··· INPUT DATA

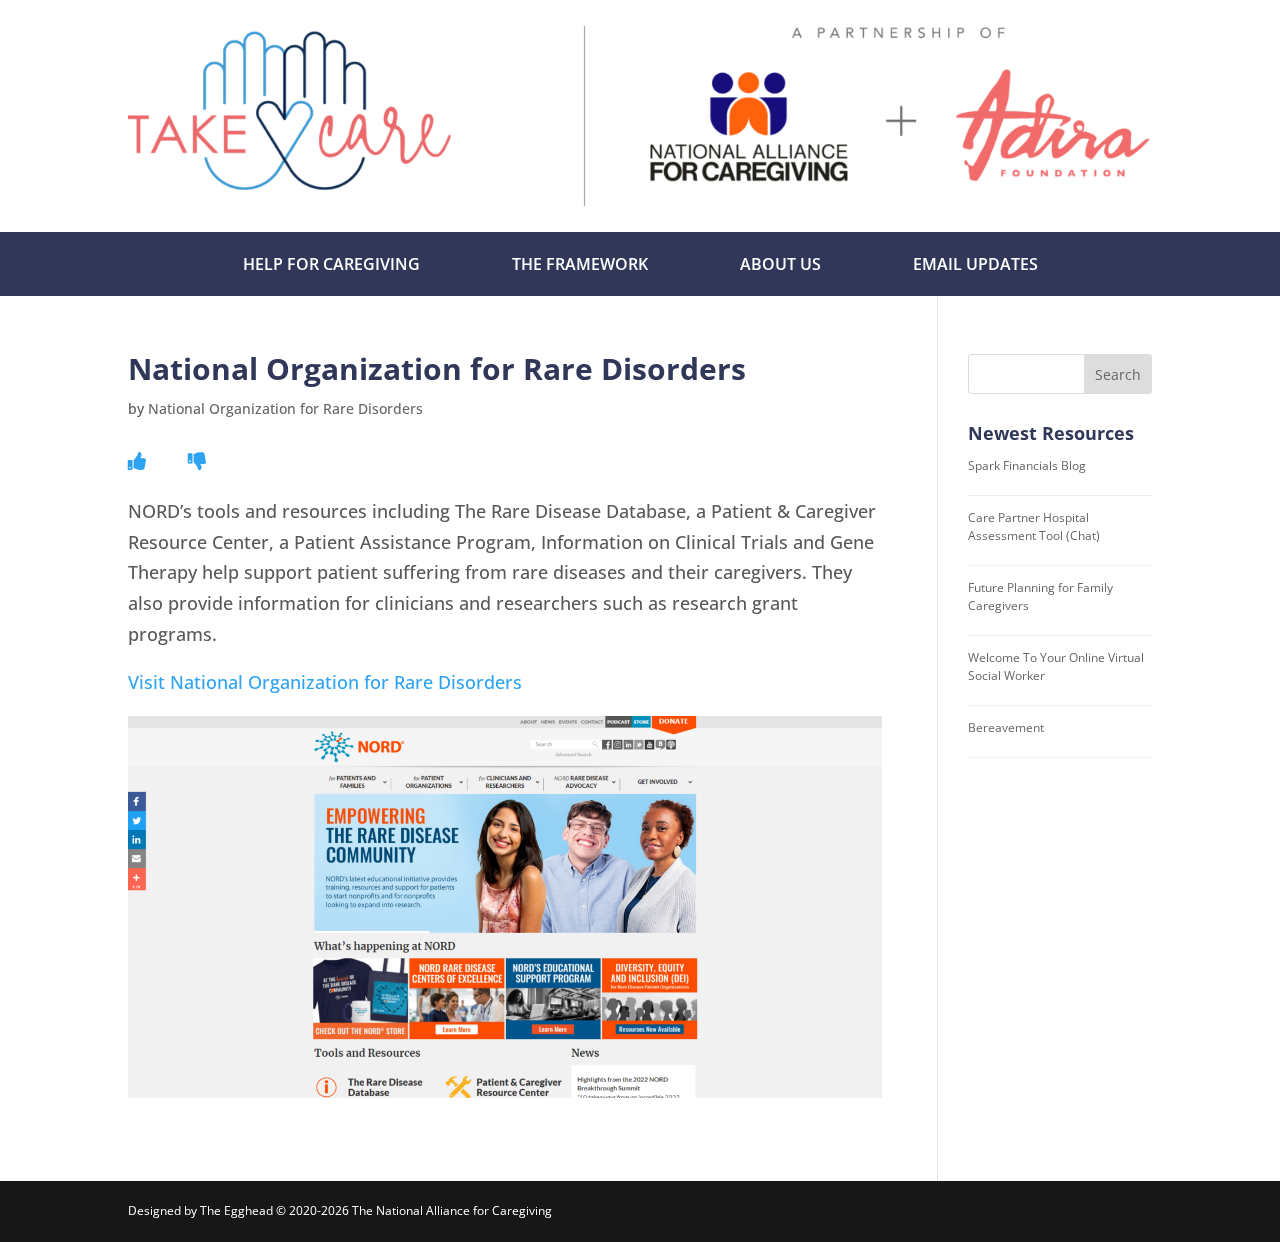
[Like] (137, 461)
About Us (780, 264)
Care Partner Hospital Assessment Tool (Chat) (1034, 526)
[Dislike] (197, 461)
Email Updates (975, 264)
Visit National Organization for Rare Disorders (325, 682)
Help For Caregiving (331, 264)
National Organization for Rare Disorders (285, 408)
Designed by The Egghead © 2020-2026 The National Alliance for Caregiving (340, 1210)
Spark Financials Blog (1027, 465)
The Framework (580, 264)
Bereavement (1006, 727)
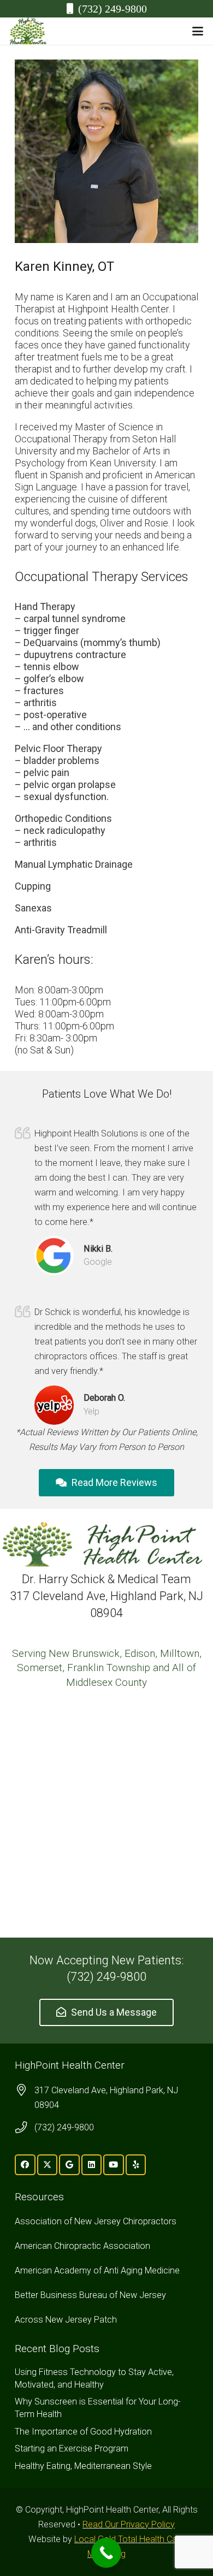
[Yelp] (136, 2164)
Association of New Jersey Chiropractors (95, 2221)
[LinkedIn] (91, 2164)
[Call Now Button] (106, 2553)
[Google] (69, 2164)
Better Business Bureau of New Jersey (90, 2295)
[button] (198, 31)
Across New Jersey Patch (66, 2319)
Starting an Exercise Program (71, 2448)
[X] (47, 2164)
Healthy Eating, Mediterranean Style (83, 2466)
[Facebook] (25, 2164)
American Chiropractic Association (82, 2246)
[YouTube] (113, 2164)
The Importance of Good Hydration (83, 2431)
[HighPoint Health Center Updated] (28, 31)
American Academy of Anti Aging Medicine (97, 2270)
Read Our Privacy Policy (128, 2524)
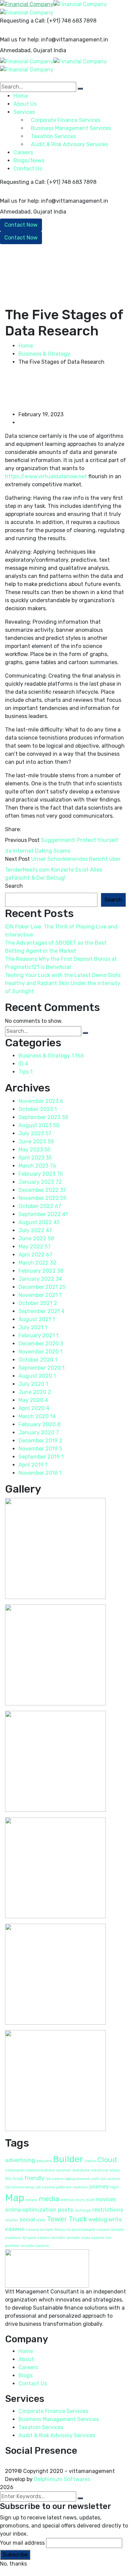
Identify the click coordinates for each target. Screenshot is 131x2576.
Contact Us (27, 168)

······
··· INPUT DATA

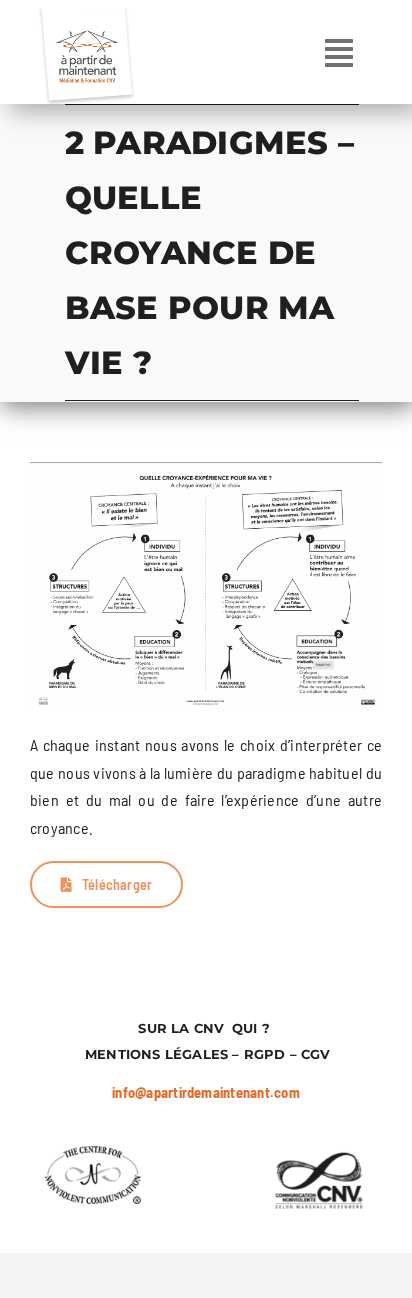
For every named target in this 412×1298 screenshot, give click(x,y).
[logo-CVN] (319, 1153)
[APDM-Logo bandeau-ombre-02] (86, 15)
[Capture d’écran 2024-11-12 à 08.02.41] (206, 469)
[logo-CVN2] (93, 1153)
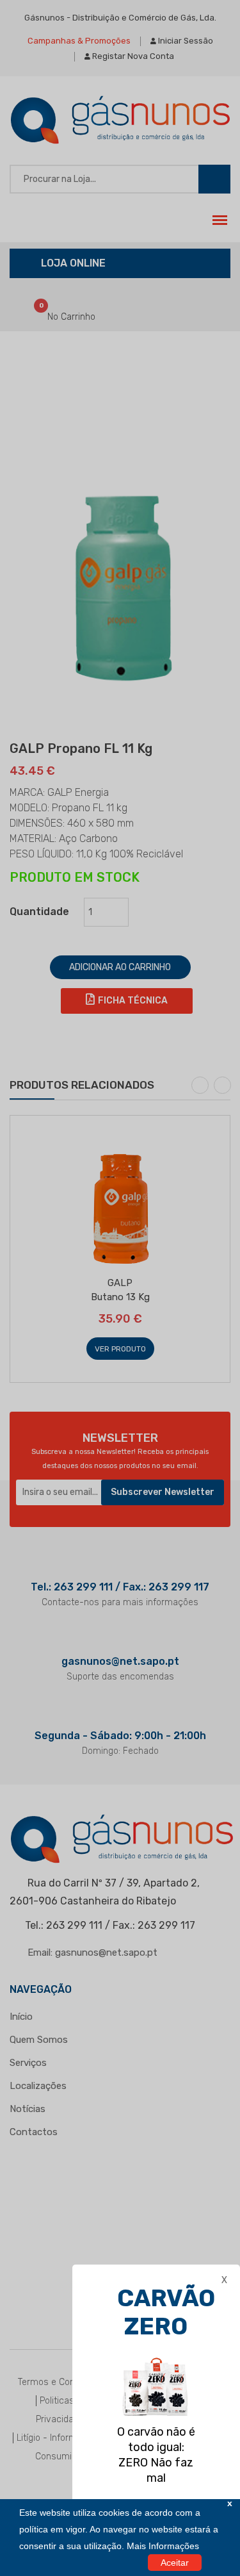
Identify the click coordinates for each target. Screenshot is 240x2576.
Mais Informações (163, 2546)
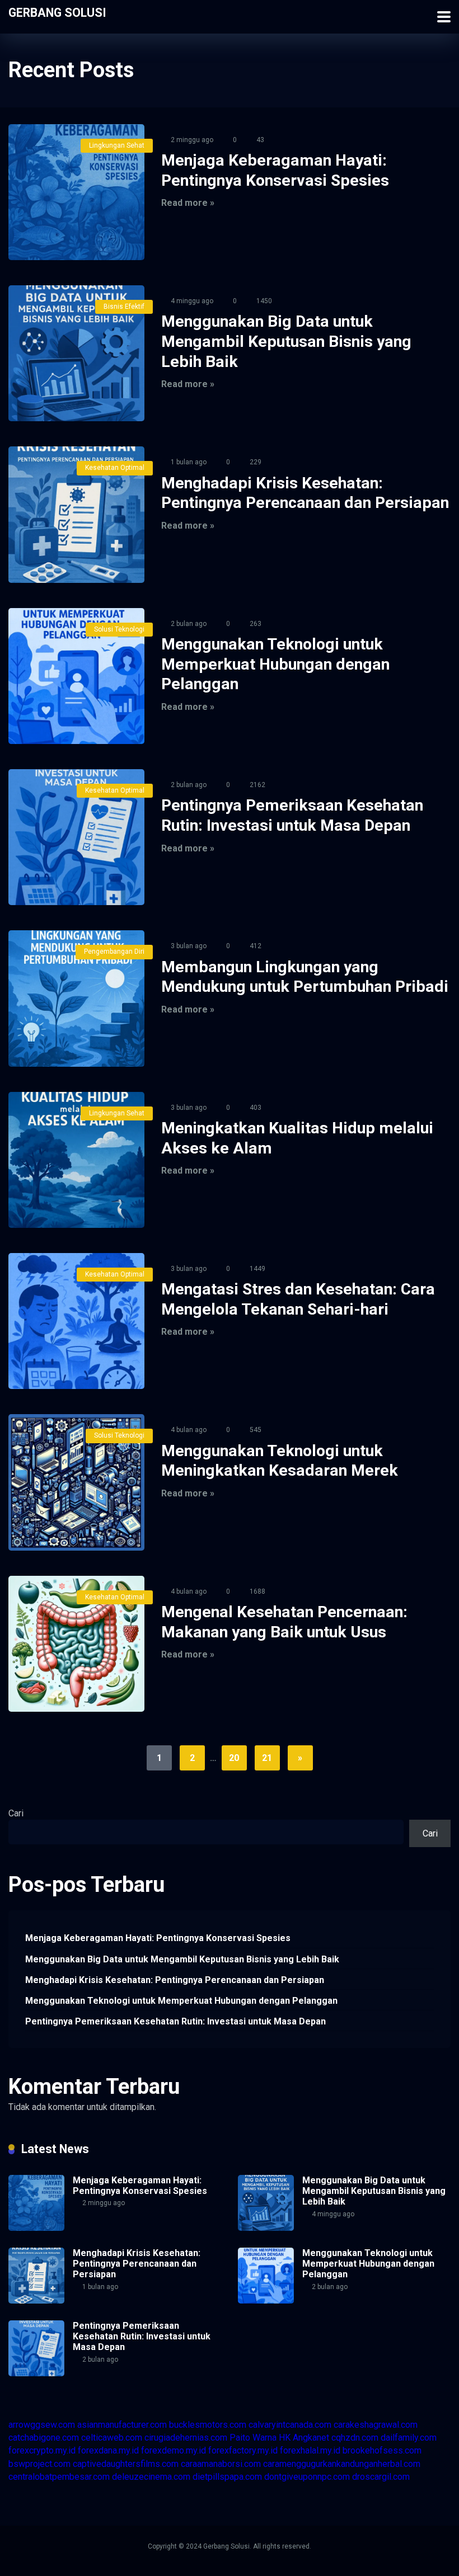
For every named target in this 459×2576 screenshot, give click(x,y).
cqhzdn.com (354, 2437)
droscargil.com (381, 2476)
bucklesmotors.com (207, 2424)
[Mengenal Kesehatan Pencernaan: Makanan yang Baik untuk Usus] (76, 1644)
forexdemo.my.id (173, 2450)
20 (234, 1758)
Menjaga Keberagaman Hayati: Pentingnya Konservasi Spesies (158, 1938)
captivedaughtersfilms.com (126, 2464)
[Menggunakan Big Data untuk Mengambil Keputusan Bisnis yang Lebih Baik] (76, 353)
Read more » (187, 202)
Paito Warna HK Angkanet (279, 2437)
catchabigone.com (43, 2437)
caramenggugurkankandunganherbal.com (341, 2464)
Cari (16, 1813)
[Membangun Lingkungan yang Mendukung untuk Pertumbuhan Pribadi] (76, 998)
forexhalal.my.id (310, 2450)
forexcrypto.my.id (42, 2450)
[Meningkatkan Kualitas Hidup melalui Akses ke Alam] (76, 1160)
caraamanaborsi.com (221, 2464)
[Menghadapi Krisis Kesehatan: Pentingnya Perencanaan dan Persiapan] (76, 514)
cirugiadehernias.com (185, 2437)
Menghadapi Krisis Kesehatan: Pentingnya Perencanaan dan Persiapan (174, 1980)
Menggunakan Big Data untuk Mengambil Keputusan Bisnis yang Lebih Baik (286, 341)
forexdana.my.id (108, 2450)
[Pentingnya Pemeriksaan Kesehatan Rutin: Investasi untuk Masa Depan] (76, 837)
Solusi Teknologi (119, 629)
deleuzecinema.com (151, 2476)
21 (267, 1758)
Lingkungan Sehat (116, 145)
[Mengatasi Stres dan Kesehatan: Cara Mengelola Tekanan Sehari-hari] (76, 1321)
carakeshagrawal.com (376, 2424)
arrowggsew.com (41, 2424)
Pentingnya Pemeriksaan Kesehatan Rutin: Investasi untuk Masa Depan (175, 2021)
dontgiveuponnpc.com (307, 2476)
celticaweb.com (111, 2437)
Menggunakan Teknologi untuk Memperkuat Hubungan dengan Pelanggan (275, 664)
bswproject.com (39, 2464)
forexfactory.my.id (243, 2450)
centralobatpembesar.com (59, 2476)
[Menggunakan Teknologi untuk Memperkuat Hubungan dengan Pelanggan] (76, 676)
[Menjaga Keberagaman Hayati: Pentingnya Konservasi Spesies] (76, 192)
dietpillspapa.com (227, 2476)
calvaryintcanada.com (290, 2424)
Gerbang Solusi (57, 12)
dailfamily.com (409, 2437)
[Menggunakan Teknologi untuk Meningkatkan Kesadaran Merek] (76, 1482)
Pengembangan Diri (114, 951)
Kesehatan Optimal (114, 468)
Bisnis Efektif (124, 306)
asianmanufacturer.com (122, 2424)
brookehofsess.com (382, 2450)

······
··· INPUT DATA

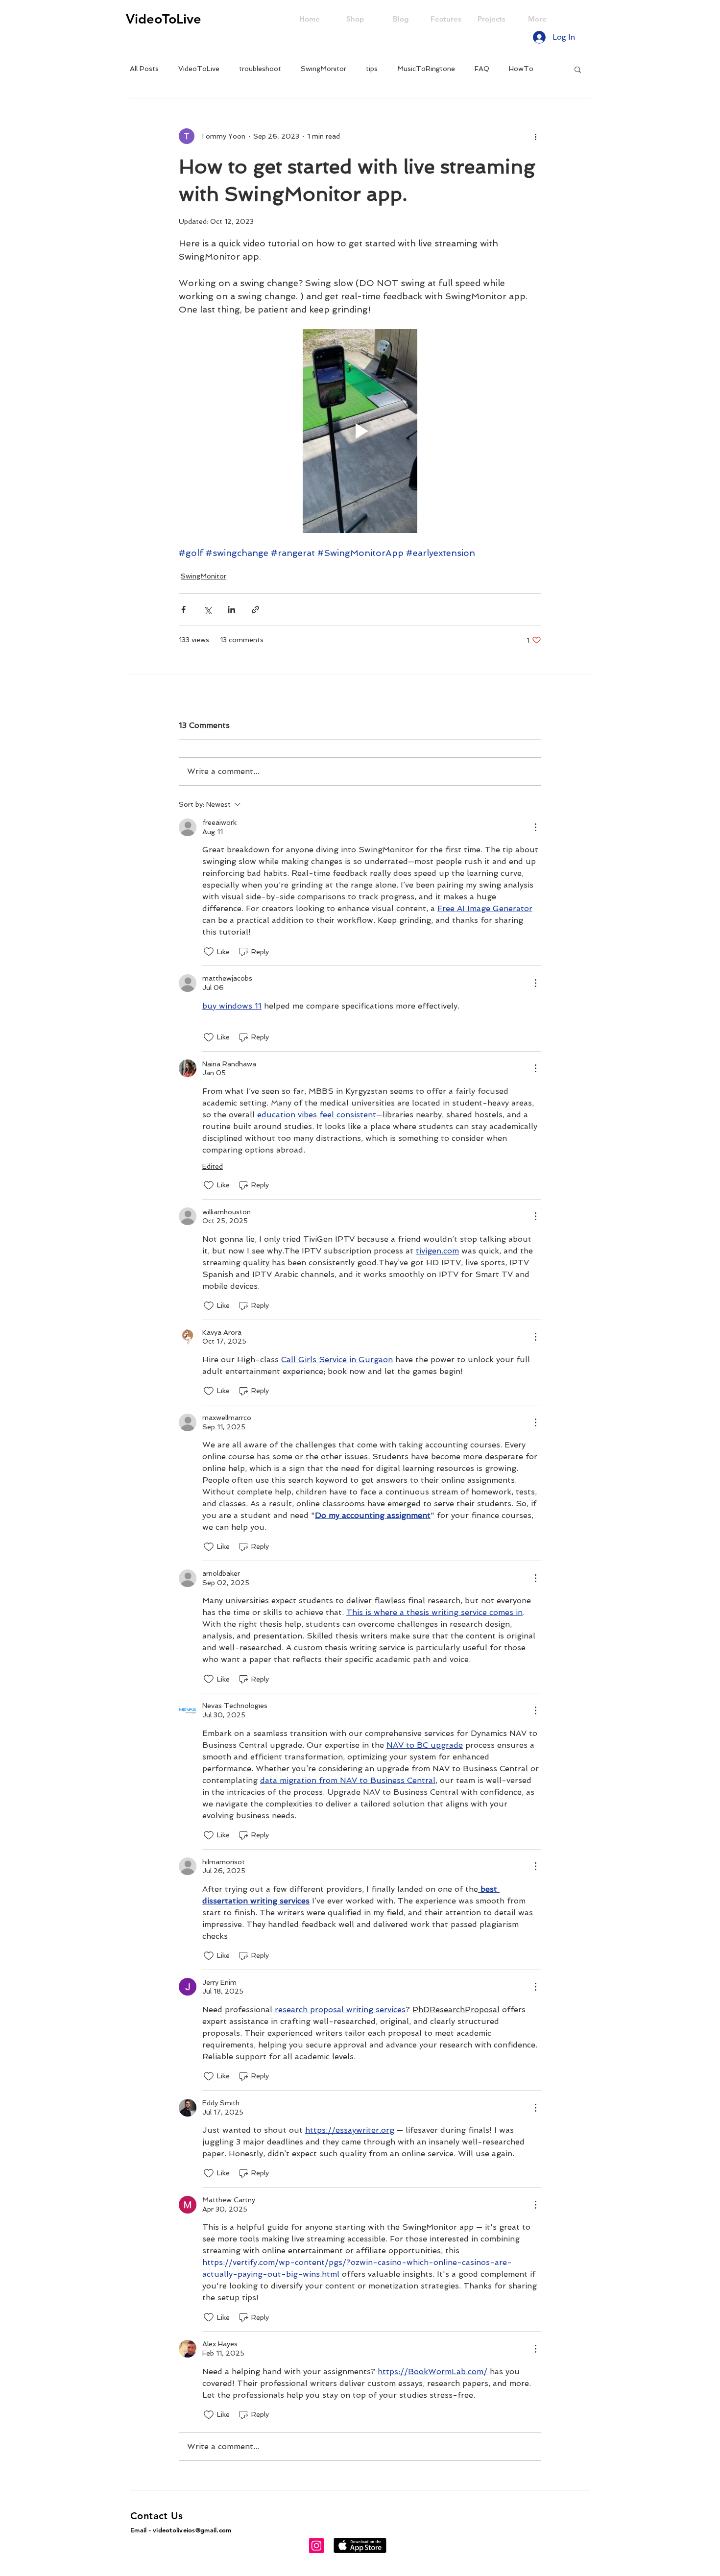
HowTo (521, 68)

······

DESCRIPTION OF THE TASK: Return word for word the lines above from the line with "Cari (16, 1813)" to the line with "brookehofsess.com (382, 2450)", including both and leaving out all others.

ANSWER AREA:
Cari (16, 1813)
[Membangun Lingkungan yang Mendukung untuk Pertumbuhan Pribadi] (76, 998)
forexhalal.my.id (310, 2450)
forexcrypto.my.id (42, 2450)
[Meningkatkan Kualitas Hidup melalui Akses ke Alam] (76, 1160)
caraamanaborsi.com (221, 2464)
[Menghadapi Krisis Kesehatan: Pentingnya Perencanaan dan Persiapan] (76, 514)
cirugiadehernias.com (185, 2437)
Menghadapi Krisis Kesehatan: Pentingnya Perencanaan dan Persiapan (174, 1980)
Menggunakan Big Data untuk Mengambil Keputusan Bisnis yang Lebih Baik (286, 341)
forexdana.my.id (108, 2450)
[Pentingnya Pemeriksaan Kesehatan Rutin: Investasi untuk Masa Depan] (76, 837)
Solusi Teknologi (119, 629)
deleuzecinema.com (151, 2476)
21 (267, 1758)
Lingkungan Sehat (116, 145)
[Mengatasi Stres dan Kesehatan: Cara Mengelola Tekanan Sehari-hari] (76, 1321)
carakeshagrawal.com (376, 2424)
arrowggsew.com (41, 2424)
Pentingnya Pemeriksaan Kesehatan Rutin: Investasi untuk Masa Depan (175, 2021)
dontgiveuponnpc.com (307, 2476)
celticaweb.com (111, 2437)
Menggunakan Teknologi untuk Memperkuat Hubungan dengan Pelanggan (275, 664)
bswproject.com (39, 2464)
forexfactory.my.id (243, 2450)
centralobatpembesar.com (59, 2476)
[Menggunakan Teknologi untuk Memperkuat Hubungan dengan Pelanggan] (76, 676)
[Menjaga Keberagaman Hayati: Pentingnya Konservasi Spesies] (76, 192)
dietpillspapa.com (227, 2476)
calvaryintcanada.com (290, 2424)
Gerbang Solusi (57, 12)
dailfamily.com (409, 2437)
[Menggunakan Teknologi untuk Meningkatkan Kesadaran Merek] (76, 1482)
Pengembangan Diri (114, 951)
Kesehatan Optimal (114, 468)
Bisnis Efektif (124, 306)
asianmanufacturer.com (122, 2424)
brookehofsess.com (382, 2450)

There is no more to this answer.